The Math & Science Center (MSC) offers assistance to students in all areas of math and science, with a focus on the introductory level courses. Trained and highly qualified peers hold one-on-one and small-group tutoring sessions on a drop-in basis or by appointment, as well as timely recap sessions ahead of scheduled reviews. Help with lab reports, data interpretation, research projects, and oral presentations is also offered. Emphasis is placed on thinking critically, understanding concepts, making connections, and communicating effectively, not just getting right answers. In addition, students can form or join a study group and use the MSC as a group or individual study space. Drop-in hours are usually Sunday-Thursday, 9:00 PM-12:00 Midnight. For more information, contact Dr. Mark Barsoum (mabarsoum or 704.894.2796). Note: all services are free to students

Extra Credit Summaries This course has the breadth of an introductory course but it cannot cover every topic. To facilitate exposure to more topics and current findings I offer extra credit for summaries of science departmental seminars (Biology, Chemistry, Physics, Smith Lecture, Spring Research Symposium). To earn these points you must attend the seminar (most of which last approximately one hour) and within 72hours of the event you must a) email me a one to two paragraph summary relaying your impressions of the content and presentation of the seminar OR b) ask a question at the seminar and email the question and how it was responded to to me. Any points earned will be added on to the score you earn on the next review/exam that directly follows the event. You may earn a maximum of 4 extra credit points during the semester. I encourage you to attend as many as you can. Seminars will be announced in the Biology eNewsletter. There are usually afternoon, evening, Thurs, Fri, Sun, and Mon opportunities. Some will be during the Tuesday common hour. Put them on your calendar and attend as many as possible.

Accommodations for Students With Disabilities: I am happy to provide accommodations for students with learning or physical disabilities.  If you are a student with a learning disability documented by Davidson College please identify yourself to me within the first two weeks of class so that arrangements can be made before any deadline is looming.
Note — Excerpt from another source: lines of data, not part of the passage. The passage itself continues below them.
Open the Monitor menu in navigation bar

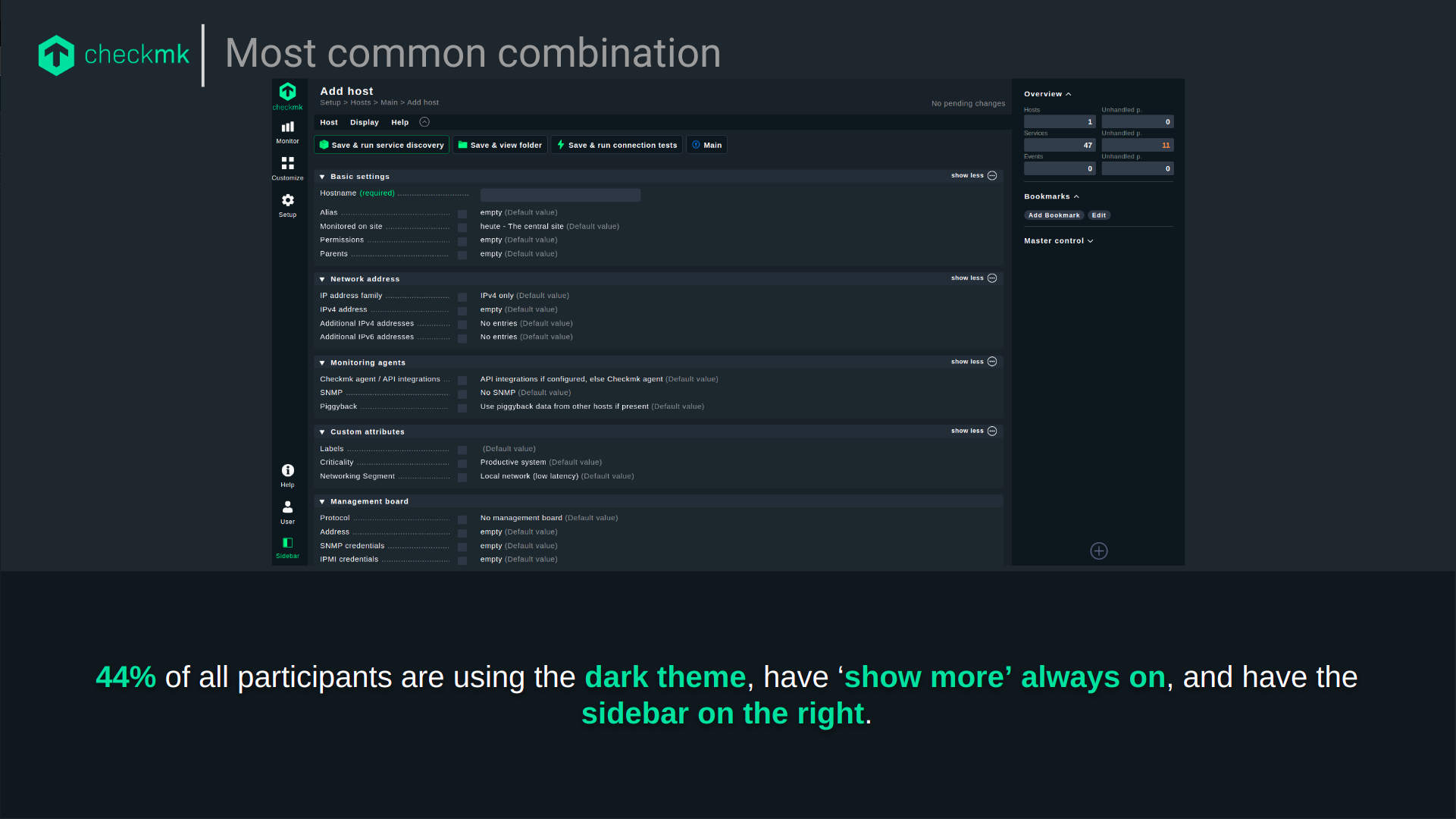tap(287, 131)
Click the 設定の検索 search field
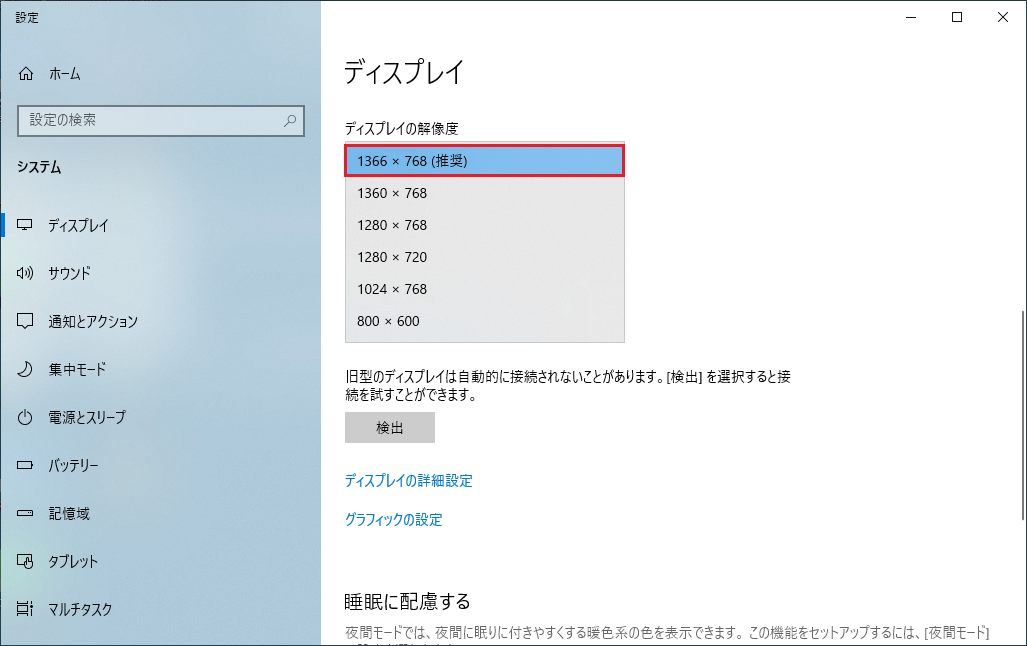 pyautogui.click(x=150, y=120)
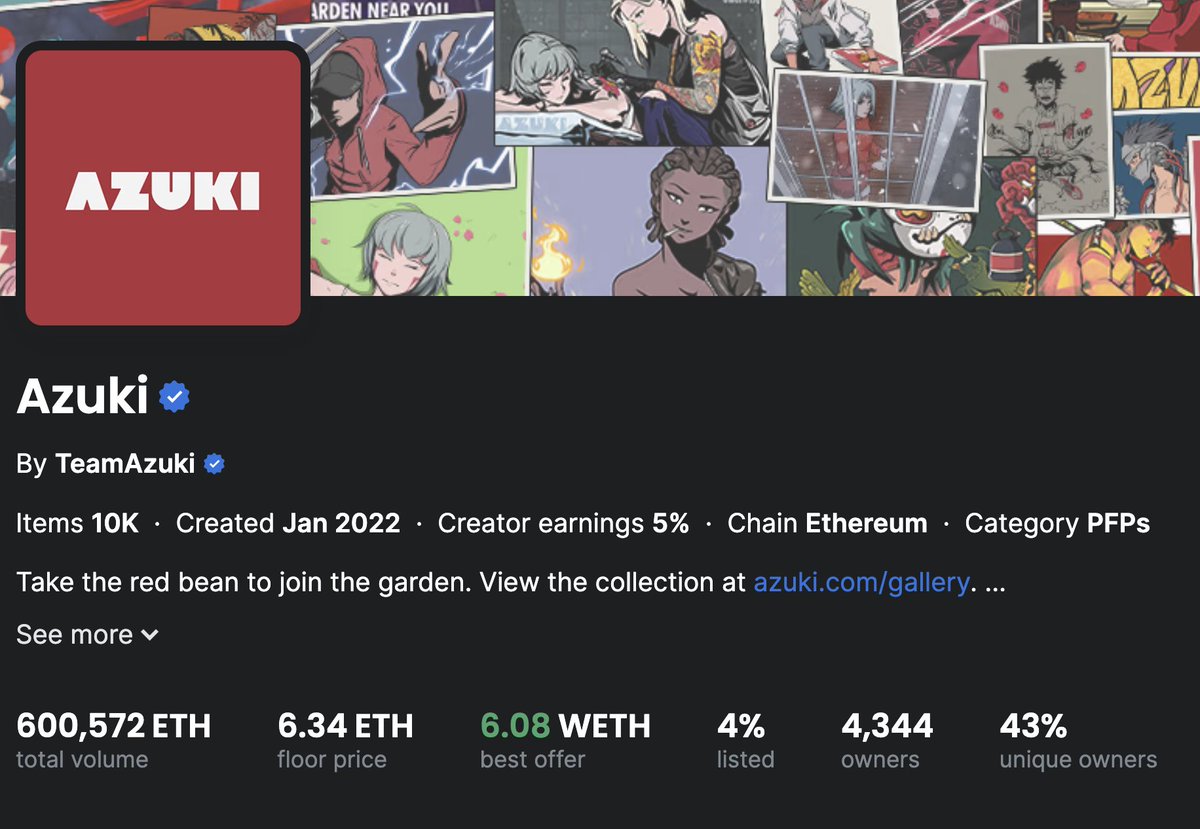Click the Category PFPs label

click(x=1057, y=523)
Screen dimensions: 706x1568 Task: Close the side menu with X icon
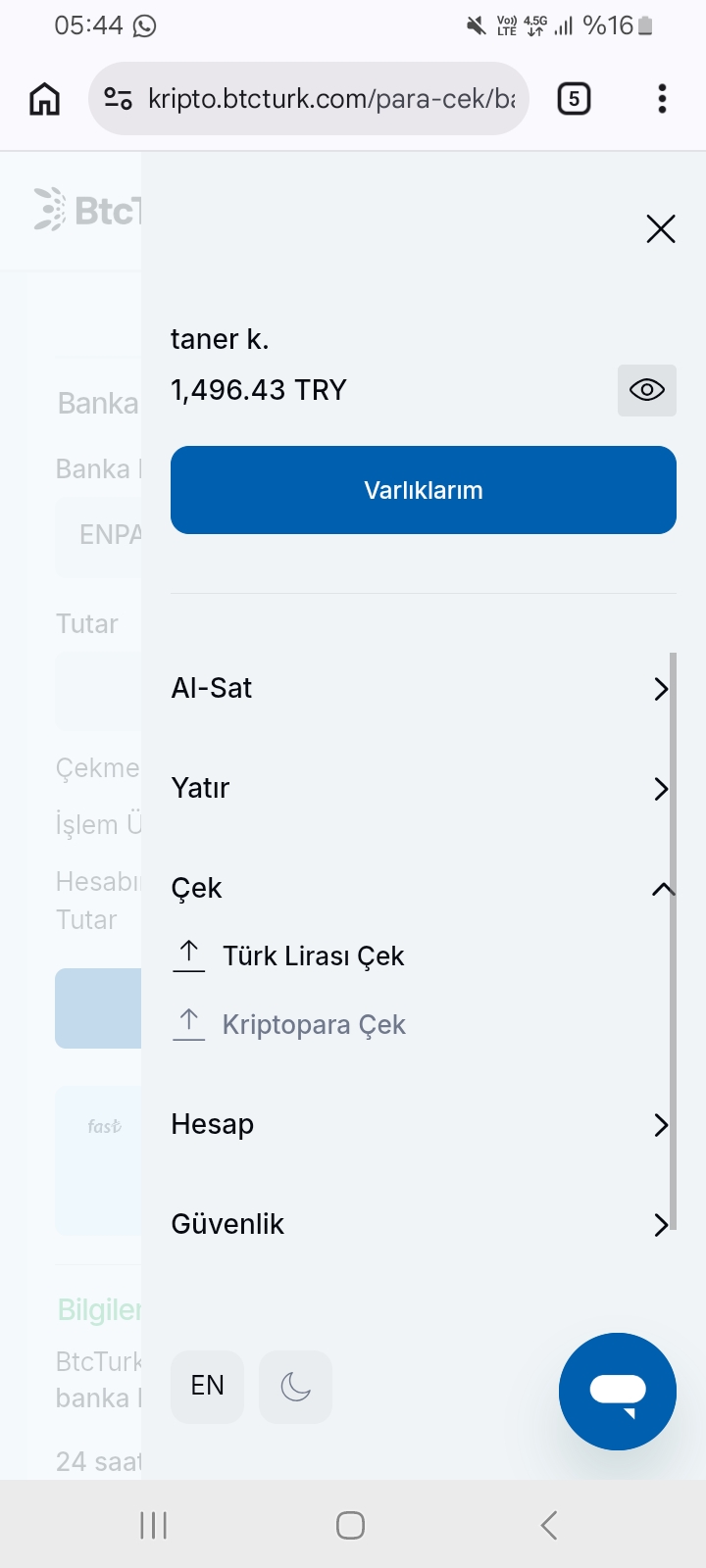[661, 229]
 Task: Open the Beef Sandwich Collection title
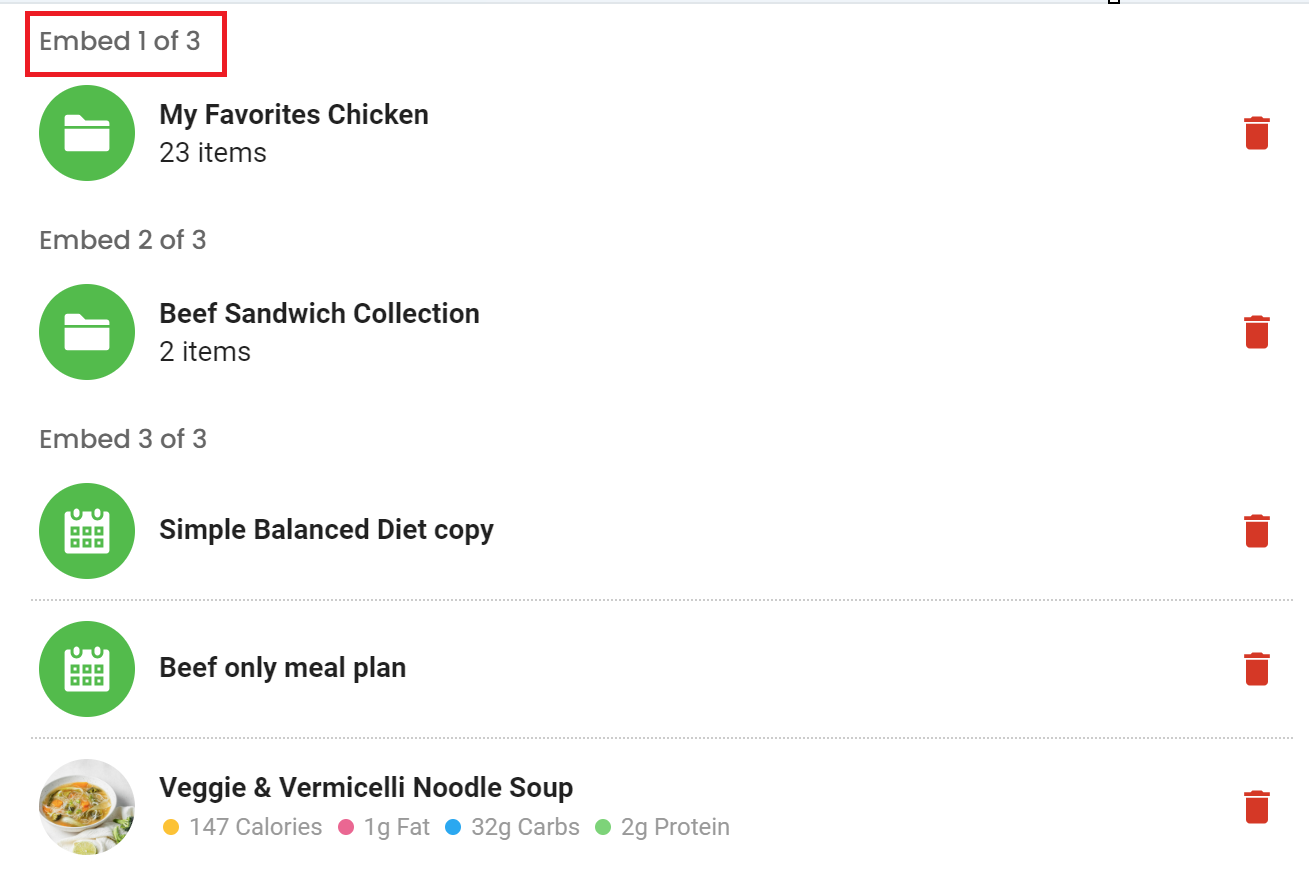(320, 314)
Students with other disabilities are encouraged to self-identify so that we may discuss if there is any way in which I can make accommodations that will enhance your learning experience.  All such discussions will be fully confidential unless you otherwise stipulate.

Course grade

3 Reviews (covering lab and lecture material)

19% ea

2 quizzes

2% ea

Laboratory grade


Final Exam (in two parts)




B+ = 3.3 = 87-89
C+ = 2.3 = 77-79
D+ = 1.3 = 67-69
A =4.0 =94-100
B = 3.0 = 84-86
C = 2.0 = 74-76
D = 1.0 = 60-66
F = below 60
A- =3.7 = 90-93
B- = 2.7 = 80-83
C- = 1.7 = 70-73

Your course grade will be determined by converting your numerical score into a letter grade and adjusting the letter grade as much as 1/2 a grade level up or down based on your preparation for and participation in class questions and discussion (the participation grade). Remember, an 'A' for participation requires above average and consistent preparation and participation in class. (If you turned in a blank test you would expect to get a '0' on it. Not coming to class or coming to class unprepared and never speaking is equivalent not completing this assignment and will be evaluated as such.)